BRIEF
Search the material below for the string "will" and list each line that holds it.

INPUT RECORDS
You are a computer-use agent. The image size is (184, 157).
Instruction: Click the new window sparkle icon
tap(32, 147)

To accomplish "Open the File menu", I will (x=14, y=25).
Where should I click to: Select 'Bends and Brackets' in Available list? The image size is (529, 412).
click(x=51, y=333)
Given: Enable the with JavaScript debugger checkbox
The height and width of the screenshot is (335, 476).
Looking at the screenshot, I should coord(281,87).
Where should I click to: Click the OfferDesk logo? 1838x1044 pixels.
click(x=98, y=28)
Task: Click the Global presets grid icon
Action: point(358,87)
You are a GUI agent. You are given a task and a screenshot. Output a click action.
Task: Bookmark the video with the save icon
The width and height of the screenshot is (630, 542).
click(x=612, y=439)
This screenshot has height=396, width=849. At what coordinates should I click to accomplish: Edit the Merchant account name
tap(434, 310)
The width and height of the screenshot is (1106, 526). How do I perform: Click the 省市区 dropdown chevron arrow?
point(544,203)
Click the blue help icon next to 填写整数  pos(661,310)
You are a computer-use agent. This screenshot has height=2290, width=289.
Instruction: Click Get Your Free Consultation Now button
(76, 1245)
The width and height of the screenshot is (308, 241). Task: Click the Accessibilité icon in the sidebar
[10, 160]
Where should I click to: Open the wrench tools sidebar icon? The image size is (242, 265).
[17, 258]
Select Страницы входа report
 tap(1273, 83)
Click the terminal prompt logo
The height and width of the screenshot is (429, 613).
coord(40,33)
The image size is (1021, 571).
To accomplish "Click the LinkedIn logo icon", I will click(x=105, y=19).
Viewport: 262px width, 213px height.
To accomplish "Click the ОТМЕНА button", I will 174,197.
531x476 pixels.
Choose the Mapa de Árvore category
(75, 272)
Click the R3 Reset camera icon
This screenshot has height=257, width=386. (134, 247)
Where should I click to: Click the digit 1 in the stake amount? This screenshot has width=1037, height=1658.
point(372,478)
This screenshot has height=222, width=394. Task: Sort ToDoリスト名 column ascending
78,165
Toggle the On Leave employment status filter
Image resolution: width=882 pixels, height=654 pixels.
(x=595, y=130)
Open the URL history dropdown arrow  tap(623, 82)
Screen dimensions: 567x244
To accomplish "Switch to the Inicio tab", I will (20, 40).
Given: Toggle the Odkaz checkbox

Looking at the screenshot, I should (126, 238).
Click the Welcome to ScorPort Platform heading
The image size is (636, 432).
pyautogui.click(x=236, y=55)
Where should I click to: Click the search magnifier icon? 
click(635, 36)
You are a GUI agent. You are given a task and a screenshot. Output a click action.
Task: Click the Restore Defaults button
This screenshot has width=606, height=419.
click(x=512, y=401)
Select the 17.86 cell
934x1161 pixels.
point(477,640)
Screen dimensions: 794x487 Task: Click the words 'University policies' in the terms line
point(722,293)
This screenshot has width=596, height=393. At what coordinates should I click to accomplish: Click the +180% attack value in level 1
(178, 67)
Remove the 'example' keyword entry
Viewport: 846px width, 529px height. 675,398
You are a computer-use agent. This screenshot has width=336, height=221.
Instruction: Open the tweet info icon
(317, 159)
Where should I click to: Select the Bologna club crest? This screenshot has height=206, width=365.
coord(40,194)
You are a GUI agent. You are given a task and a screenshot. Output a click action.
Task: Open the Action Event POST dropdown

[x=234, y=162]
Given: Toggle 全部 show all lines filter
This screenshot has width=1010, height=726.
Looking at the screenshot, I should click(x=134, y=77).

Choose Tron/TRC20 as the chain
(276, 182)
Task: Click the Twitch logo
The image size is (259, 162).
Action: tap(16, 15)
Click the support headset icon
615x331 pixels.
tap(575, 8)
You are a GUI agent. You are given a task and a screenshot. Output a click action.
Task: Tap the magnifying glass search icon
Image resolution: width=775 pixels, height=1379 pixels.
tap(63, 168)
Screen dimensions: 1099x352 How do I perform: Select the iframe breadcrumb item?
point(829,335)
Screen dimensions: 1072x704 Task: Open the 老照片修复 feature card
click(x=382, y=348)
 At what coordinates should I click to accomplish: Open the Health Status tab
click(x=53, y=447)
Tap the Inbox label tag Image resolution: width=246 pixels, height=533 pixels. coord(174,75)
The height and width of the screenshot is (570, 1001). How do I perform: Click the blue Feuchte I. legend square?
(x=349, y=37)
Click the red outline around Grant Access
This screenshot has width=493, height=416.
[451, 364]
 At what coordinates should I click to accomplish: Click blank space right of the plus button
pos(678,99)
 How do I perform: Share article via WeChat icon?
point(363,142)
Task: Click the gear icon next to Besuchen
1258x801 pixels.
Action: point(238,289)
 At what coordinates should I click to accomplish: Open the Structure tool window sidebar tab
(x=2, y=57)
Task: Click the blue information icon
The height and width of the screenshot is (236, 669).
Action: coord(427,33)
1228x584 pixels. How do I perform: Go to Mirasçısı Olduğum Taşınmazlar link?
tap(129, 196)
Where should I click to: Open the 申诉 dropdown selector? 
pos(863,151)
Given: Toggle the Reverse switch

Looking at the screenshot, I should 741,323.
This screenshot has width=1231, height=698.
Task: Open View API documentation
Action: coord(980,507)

RESULT FOR THIS TASK
To accomplish "Open the File menu", I will (x=14, y=25).
To accomplish "Click the LinkedIn logo icon", I will click(x=105, y=19).
To accomplish "Click the ОТМЕНА button", I will 174,197.
To accomplish "Switch to the Inicio tab", I will (20, 40).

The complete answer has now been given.